GO analysis also showed the enrichment of biological processes such as cellular response to platelet-derived growth factor (PDGF) stimulus, epidermal growth factor (EGF) stimulus and VEGF. Consistent with our findings, a previous study showed that the target genes of circulating miRNAs in DVT patients were enriched in the VEGF signaling pathway62. In addition, high-throughput affinity plasma proteomic profiling of VTE patients showed that PDGF-β was an independent risk factor of thrombosis-related disorders63, and HIF1α and CREB1 were enriched in growth factor related-GO BP terms with VEGF as the common target in murine macrophages22,64. VEGF is a risk factor of VTE, and regulates proliferation and migration of ECs.
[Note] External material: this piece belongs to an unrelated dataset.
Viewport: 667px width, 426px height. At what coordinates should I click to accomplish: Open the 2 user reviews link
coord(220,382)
High levels of VEGF have been reported in cancer-related VTE65,66. It also induces tissue factor, the initiator of the coagulation cascade, and activates the fibrinolytic system by inducing the tissue-type plasminogen activator (tPA), urokinase-type plasminogen activator (uPA) and plasminogen activator inhibitor 167. Interestingly, CREB and its coactivator protein p300 can maintain functional integrity of the HIF-1a/VEGF transcription machinery and subsequent angiogenesis68. In this study, we found that CREB1 and HIFa were also up-regulated in the plasma of uVTE patients. Taken together, enrichment of growth factor-related GO terms in the uVTE-associated DEGs are closely associated with endothelial dysfunction, and the CREB-HIF-1a/VEGF axis likely plays a crucial role in VTE.
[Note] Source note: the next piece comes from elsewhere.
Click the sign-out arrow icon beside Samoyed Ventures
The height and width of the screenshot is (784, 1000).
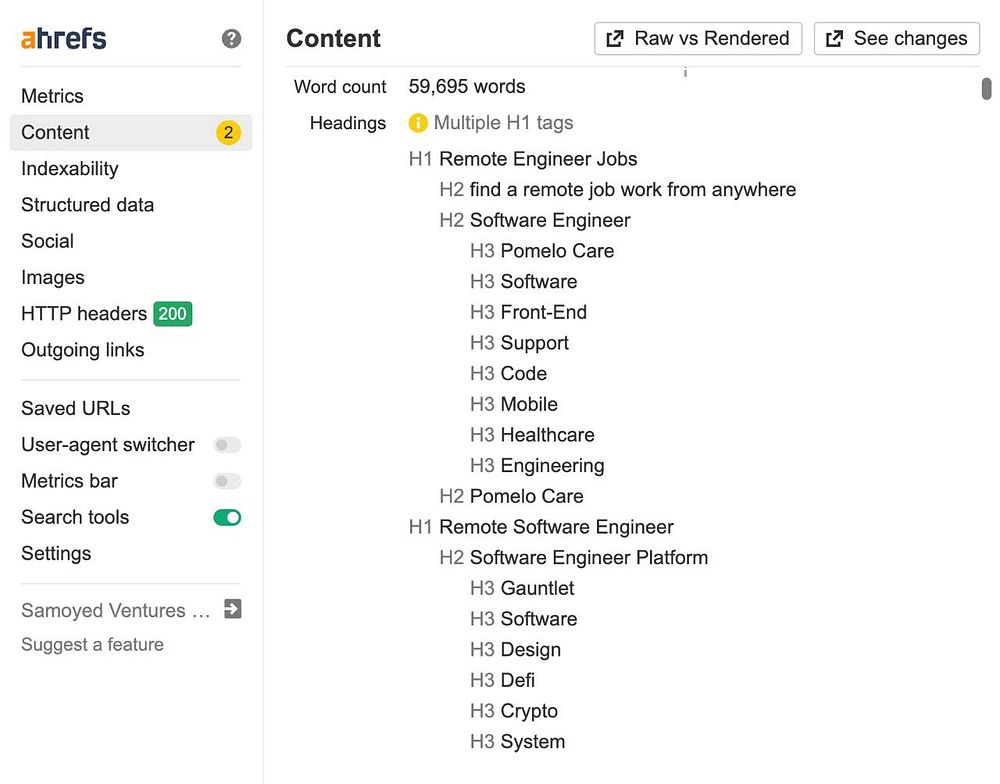(x=232, y=609)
In the PPI network, some genes in module 2 were associated with HIF1α, which promotes SOCS box containing 1 (WSB1) expression in hypoxic cells, indicating that module 2 mediates HIF-1 signaling pathway to initiate VTE69. In addition, HIF1α was also a predicted target of hsa-miR-18b and was negatively correlated with has-miR-18b in this study. Similar to our study, Dolt et al. found that the HIF1α mRNA 3'UTR is highly conserved across humans, mice and rats, which is indicative of its biological significance70. Wang et al. and Chen et al. found that overexpression or inhibition of miR-18b by mimics or inhibitors respectively can suppress or promote HIFα expression in normal human trophoblast cell lines and malignant melanoma cell lines. Furthermore, Chen et al. confirmed that HIFα is a direct target gene of miR-18b based on luciferase reporter assay. In addition, CREB1 was predicted as the targeting gene of has-miR-489 and has-miR-433, and 6 other miRNAs were predicted as CREB1 targets. Hsa-miR-34a and hsa-miR-135a were also up-regulated in the plasma of uVTE patients, whereas hsa-miR-18b was down-regulated. Several DEGs encoding ribosomal proteins were also identified and enriched in module 1. The ribosomal family proteins are upregulated in the plasma of VTE patients71,72, and are known to trigger venous thrombus formation in aged mice via p53 activation73. Furthermore, ribosomal proteins are also detected in circulating platelets and are associated with VTE74,75. Therefore, based on the above results, we hypothesize that the hsa-miR-18b/HIF1α/VEGF axis, the CREB1-miRNA-target genes axis and the ribosomal protein family genes are associated with VTE and need to be investigated further.

Our findings provide new insights into the pathogenesis of uVTE and identify potential diagnostic and therapeutic targets/pathways. However, further experimental studies and independent cohort studies are needed to validate these findings.